(Extracted records)
::::::::::

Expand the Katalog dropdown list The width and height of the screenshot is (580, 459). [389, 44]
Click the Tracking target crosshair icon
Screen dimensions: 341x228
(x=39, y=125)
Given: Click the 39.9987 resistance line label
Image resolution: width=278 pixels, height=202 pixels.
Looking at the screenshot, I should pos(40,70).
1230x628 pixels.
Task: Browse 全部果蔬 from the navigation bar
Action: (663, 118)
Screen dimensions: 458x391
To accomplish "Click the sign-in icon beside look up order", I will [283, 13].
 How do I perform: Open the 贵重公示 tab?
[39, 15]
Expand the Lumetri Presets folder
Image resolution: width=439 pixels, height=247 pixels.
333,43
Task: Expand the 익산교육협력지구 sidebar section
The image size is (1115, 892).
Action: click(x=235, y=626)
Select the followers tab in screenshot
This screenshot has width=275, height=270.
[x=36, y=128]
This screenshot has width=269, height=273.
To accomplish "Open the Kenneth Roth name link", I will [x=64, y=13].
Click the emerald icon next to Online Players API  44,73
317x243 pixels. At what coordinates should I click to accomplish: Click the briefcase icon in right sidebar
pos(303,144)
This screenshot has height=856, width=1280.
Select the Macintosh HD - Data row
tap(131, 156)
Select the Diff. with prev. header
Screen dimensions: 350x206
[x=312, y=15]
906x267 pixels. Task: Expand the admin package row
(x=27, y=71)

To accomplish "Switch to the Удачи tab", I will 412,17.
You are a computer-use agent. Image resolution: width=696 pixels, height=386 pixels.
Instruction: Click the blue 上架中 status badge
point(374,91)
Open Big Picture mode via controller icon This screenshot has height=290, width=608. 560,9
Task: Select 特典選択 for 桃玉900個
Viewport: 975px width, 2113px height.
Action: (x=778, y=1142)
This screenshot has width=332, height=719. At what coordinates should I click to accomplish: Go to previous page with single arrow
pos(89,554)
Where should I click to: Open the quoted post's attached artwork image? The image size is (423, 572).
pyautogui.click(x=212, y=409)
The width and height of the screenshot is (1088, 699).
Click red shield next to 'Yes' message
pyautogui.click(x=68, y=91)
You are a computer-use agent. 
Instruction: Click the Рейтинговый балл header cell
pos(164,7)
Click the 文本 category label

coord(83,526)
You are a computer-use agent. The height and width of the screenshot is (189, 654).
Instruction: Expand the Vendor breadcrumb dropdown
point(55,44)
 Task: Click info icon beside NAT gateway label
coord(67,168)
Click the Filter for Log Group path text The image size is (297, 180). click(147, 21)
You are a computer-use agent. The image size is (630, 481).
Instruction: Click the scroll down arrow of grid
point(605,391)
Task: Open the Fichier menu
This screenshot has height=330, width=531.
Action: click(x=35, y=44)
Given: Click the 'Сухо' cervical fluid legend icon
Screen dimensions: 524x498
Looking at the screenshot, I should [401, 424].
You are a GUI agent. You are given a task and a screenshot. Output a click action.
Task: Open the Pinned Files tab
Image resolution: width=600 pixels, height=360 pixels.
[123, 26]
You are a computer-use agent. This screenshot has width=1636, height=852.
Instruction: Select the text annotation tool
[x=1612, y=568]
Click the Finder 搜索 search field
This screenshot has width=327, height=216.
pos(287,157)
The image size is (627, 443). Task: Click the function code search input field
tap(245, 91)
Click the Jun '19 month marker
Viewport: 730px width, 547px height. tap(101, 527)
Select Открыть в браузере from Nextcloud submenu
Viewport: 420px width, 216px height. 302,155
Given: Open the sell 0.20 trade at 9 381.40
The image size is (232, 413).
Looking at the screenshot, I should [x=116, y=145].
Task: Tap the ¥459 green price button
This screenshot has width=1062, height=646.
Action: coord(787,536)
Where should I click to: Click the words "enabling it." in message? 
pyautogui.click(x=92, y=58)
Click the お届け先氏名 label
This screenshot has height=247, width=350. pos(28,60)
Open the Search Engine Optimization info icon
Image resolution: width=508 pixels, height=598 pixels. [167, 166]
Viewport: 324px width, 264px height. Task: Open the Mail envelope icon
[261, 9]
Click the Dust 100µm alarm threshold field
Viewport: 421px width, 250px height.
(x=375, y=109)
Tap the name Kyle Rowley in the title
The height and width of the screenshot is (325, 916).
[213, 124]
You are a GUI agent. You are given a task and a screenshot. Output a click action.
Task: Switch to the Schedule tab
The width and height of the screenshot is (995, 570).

::::::::::

Task requirements
Only lines holding the word "will" are wanted, so copy each of them from the records above.

Task result
To accomplish "Click the sign-in icon beside look up order", I will [283, 13].
To accomplish "Open the Kenneth Roth name link", I will [x=64, y=13].
To accomplish "Switch to the Удачи tab", I will 412,17.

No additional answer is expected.